STATED TASK
Copy out the following items word for word.

Stored entries
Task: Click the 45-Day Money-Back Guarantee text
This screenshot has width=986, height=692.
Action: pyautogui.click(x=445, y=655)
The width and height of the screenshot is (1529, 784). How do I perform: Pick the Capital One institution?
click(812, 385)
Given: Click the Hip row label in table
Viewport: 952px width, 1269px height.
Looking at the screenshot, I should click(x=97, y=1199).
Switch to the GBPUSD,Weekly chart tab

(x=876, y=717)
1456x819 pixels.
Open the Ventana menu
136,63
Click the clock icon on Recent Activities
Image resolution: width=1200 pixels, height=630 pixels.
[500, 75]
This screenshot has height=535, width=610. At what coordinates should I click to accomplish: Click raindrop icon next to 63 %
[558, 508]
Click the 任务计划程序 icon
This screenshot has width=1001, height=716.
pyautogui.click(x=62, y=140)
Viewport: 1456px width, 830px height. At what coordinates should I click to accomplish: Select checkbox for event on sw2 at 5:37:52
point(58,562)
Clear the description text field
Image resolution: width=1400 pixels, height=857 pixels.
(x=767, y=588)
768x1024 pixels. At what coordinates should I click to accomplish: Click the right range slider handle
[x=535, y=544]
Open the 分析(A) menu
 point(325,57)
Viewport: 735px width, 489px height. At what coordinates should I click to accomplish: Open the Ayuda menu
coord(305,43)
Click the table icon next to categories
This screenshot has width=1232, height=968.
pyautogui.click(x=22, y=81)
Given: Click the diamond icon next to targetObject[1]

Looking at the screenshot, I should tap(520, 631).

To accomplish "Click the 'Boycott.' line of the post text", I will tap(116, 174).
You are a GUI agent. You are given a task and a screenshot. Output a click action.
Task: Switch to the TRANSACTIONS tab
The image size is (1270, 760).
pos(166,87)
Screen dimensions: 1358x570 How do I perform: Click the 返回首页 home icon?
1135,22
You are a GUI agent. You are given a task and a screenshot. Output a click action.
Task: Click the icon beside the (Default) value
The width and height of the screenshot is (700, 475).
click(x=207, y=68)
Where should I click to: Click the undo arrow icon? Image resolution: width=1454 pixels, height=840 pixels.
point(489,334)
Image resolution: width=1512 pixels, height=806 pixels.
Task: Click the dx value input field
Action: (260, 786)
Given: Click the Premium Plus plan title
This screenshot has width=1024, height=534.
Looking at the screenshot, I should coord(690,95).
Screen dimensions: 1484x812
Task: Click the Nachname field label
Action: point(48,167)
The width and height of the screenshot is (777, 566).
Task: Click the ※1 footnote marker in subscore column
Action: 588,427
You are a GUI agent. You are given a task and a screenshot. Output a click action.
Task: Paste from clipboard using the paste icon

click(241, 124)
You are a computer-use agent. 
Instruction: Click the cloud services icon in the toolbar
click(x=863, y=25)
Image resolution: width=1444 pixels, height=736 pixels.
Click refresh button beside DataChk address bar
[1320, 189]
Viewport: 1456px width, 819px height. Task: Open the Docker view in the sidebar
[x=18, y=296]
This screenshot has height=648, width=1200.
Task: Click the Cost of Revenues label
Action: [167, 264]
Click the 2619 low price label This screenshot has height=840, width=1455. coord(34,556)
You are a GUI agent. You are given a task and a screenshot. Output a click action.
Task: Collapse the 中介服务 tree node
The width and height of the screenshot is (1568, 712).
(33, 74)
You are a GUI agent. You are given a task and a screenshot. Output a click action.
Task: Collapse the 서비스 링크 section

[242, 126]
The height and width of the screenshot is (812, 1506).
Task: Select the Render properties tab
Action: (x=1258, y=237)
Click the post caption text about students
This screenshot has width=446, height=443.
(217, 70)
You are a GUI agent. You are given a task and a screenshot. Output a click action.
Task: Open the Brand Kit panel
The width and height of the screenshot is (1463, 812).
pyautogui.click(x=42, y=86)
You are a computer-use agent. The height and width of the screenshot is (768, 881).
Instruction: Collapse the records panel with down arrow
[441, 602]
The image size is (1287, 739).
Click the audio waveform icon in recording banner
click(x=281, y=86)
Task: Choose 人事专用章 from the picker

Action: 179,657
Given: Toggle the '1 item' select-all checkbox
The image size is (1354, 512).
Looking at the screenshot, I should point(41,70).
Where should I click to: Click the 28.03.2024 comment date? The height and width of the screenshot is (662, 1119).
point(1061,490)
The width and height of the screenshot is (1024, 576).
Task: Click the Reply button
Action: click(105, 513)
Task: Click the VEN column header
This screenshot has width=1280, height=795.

SOLUTION TO THIS PROBLEM
Task: Click the 45-Day Money-Back Guarantee text
This screenshot has width=986, height=692.
Action: pyautogui.click(x=445, y=655)
The width and height of the screenshot is (1529, 784). How do I perform: Pick the Capital One institution?
click(812, 385)
Given: Click the Hip row label in table
Viewport: 952px width, 1269px height.
Looking at the screenshot, I should click(x=97, y=1199).
Switch to the GBPUSD,Weekly chart tab

(x=876, y=717)
1456x819 pixels.
Open the Ventana menu
136,63
Click the clock icon on Recent Activities
Image resolution: width=1200 pixels, height=630 pixels.
[500, 75]
This screenshot has height=535, width=610. At what coordinates should I click to accomplish: Click raindrop icon next to 63 %
[558, 508]
Click the 任务计划程序 icon
This screenshot has width=1001, height=716.
pyautogui.click(x=62, y=140)
Viewport: 1456px width, 830px height. At what coordinates should I click to accomplish: Select checkbox for event on sw2 at 5:37:52
point(58,562)
Clear the description text field
Image resolution: width=1400 pixels, height=857 pixels.
(x=767, y=588)
768x1024 pixels. At what coordinates should I click to accomplish: Click the right range slider handle
[x=535, y=544]
Open the 分析(A) menu
 point(325,57)
Viewport: 735px width, 489px height. At what coordinates should I click to accomplish: Open the Ayuda menu
coord(305,43)
Click the table icon next to categories
This screenshot has width=1232, height=968.
pyautogui.click(x=22, y=81)
Given: Click the diamond icon next to targetObject[1]

Looking at the screenshot, I should tap(520, 631).

To accomplish "Click the 'Boycott.' line of the post text", I will tap(116, 174).
You are a GUI agent. You are given a task and a screenshot. Output a click action.
Task: Switch to the TRANSACTIONS tab
The image size is (1270, 760).
pos(166,87)
Screen dimensions: 1358x570 How do I perform: Click the 返回首页 home icon?
1135,22
You are a GUI agent. You are given a task and a screenshot. Output a click action.
Task: Click the icon beside the (Default) value
The width and height of the screenshot is (700, 475).
click(x=207, y=68)
Where should I click to: Click the undo arrow icon? Image resolution: width=1454 pixels, height=840 pixels.
point(489,334)
Image resolution: width=1512 pixels, height=806 pixels.
Task: Click the dx value input field
Action: (260, 786)
Given: Click the Premium Plus plan title
This screenshot has width=1024, height=534.
Looking at the screenshot, I should coord(690,95).
Screen dimensions: 1484x812
Task: Click the Nachname field label
Action: point(48,167)
The width and height of the screenshot is (777, 566).
Task: Click the ※1 footnote marker in subscore column
Action: 588,427
You are a GUI agent. You are given a task and a screenshot. Output a click action.
Task: Paste from clipboard using the paste icon

click(241, 124)
You are a computer-use agent. 
Instruction: Click the cloud services icon in the toolbar
click(x=863, y=25)
Image resolution: width=1444 pixels, height=736 pixels.
Click refresh button beside DataChk address bar
[1320, 189]
Viewport: 1456px width, 819px height. Task: Open the Docker view in the sidebar
[x=18, y=296]
This screenshot has height=648, width=1200.
Task: Click the Cost of Revenues label
Action: [167, 264]
Click the 2619 low price label This screenshot has height=840, width=1455. coord(34,556)
You are a GUI agent. You are given a task and a screenshot. Output a click action.
Task: Collapse the 中介服务 tree node
The width and height of the screenshot is (1568, 712).
(33, 74)
You are a GUI agent. You are given a task and a screenshot. Output a click action.
Task: Collapse the 서비스 링크 section

[242, 126]
The height and width of the screenshot is (812, 1506).
Task: Select the Render properties tab
Action: (x=1258, y=237)
Click the post caption text about students
This screenshot has width=446, height=443.
(217, 70)
You are a GUI agent. You are given a task and a screenshot. Output a click action.
Task: Open the Brand Kit panel
The width and height of the screenshot is (1463, 812).
pyautogui.click(x=42, y=86)
You are a computer-use agent. The height and width of the screenshot is (768, 881).
Instruction: Collapse the records panel with down arrow
[441, 602]
The image size is (1287, 739).
Click the audio waveform icon in recording banner
click(x=281, y=86)
Task: Choose 人事专用章 from the picker

Action: 179,657
Given: Toggle the '1 item' select-all checkbox
The image size is (1354, 512).
Looking at the screenshot, I should point(41,70).
Where should I click to: Click the 28.03.2024 comment date? The height and width of the screenshot is (662, 1119).
point(1061,490)
The width and height of the screenshot is (1024, 576).
Task: Click the Reply button
Action: click(105, 513)
Task: Click the VEN column header
This screenshot has width=1280, height=795.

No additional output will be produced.